Every time I look in the mirror, I see change. Every time I open the newspaper I read about the changing times we are living in. When I listen to the news both locally and nationally I am reminded that nothing stays the same. Even some of our most constant routines are changing, just this week the United States Post Office announced, “Effective in August, no Saturday delivery of first class mail.” What? The mail has been delivered six days a week since the day of Abraham Lincoln, another reminder things are changing. Some changes come abrupt and devastating, this past Monday, SunChemical in Worthington announced they are closing and 30 jobs will be lost.

I am reminded of the words of Solomon of old recorded for us in his life’s journal, Ecclesiastes chapter 3.

The chapter opens with, “To everything there is a season, a time for every purpose under heaven:” Then Solomon gives a list, with your permission, I would like to paraphrase the list for you:

A time to be born and a time to die

A time to plant and a time to pull up what is planted

A time to kill and a time to heal

A time to break down and a time to build up

A time to weep and a time to laugh

A time to mourn and a time to dance

A time to cast away stones and a time to gather stones

A time to embrace and a time to refrain from embracing (tough love)

A time to gain and a time to lose

A time to keep and a time to have a yard sale (italics my interpretation)

A time to tear and a time to sew

A time to keep silent and a time to speak

A time to love and a time to hate

A time of war and a time of peace

There are a couple of points I want to draw your attention to this morning.

1) Don’t get to comfortable with where you are, what you have and what you are doing, because things just might change. I am reminded of the words of Corrie ten Boom, “Hold everything in your hands lightly; otherwise it hurts when God pries your fingers open.”

2) Keep your focus on what is important, what really matters and verse 11 of Ecclesiastes 3 reminds us what that is. “HE has made everything beautiful in its time.
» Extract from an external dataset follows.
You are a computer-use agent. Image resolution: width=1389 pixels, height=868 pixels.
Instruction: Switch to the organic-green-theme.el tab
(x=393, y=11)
Also HE has put eternity in their hearts,” I am drawn to the fact Solomon said; “He has made everything beautiful in its time.” Honestly I would have written “some things are beautiful” but Solomon said everything is beautiful in its time. That means that area of your life this morning where you hurt the most, God is working for your good. (Romans 8:28). We must understand the next phrase Solomon wrote, “He has put eternity in their hearts.” In order to accept the changes in our life, in order to endure all the changes in our life, you have to weigh the changes with an eternal view. God is changing us, getting us ready for eternity where things will never change.

The Greek philosopher Heraclitus (535BC-475BC) is credited for saying, “The only constant is change.”